Friday, July 19, 2013: Lily’s first day and night with our pack. She did remarkably well. There were no accidents inside and though some credit is due to Lily, I have to confess much of it goes to my vigilant watch and me. Here’s how we do it at my home.
Potty training. A puppy’s life looks something like sleep, eat, potty, play and repeat. A good rule of thumb when potty training your new pup is anytime it awakes from a state of rest to take it right outside to eliminate. Three doxies are napping on my couch as I work on this article and when I get up here in a minute to stretch my legs the dogs will follow and they will be immediately let out to eliminate. You want to make it a habit for both human and doxie. When a doxie is still and at rest it is less likely going to need to pee or poop, but the moment it awakes and moves about a little it will need to void it’s bladder or bowels.

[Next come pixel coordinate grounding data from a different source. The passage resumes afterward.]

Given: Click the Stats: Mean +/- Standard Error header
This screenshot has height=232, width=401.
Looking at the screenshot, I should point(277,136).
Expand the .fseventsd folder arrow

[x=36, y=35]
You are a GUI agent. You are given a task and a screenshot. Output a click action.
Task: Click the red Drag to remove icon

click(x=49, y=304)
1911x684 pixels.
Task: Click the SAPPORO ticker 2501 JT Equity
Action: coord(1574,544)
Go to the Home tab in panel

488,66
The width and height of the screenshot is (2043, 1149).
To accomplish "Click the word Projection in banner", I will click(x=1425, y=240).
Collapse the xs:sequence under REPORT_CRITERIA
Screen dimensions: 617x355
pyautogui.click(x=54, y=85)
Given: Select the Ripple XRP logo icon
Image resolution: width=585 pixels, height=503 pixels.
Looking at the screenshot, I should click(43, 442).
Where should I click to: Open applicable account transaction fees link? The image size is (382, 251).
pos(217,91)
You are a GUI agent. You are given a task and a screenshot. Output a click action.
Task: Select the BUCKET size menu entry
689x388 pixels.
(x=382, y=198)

I had much success adhering to this rule: (which I’ll repeat once more) when moving from a state of rest doxie goes directly outside. Additionally, if you have trouble getting your new pup to poop outside, walk them in a circle on a leash in the backyard or chase them. Getting the puppy to move usually facilitates a bowel movement if one is there to be had. Above all be patient and stay the course. Sadly after a few minutes new puppy parents give up and go back inside assuming the puppy is empty only to find it wasn’t. Keeping a poop journal is another great tool during these first 30 days. Puppies will usually poop 2 to 4 times a day.
Lily also slept in her crate next to my bed without one whimper or whine. I’m a big advocate that doxies should start in the crate and once they’re potty trained they can graduate to the bed. Otherwise you may end up with some soiled linens.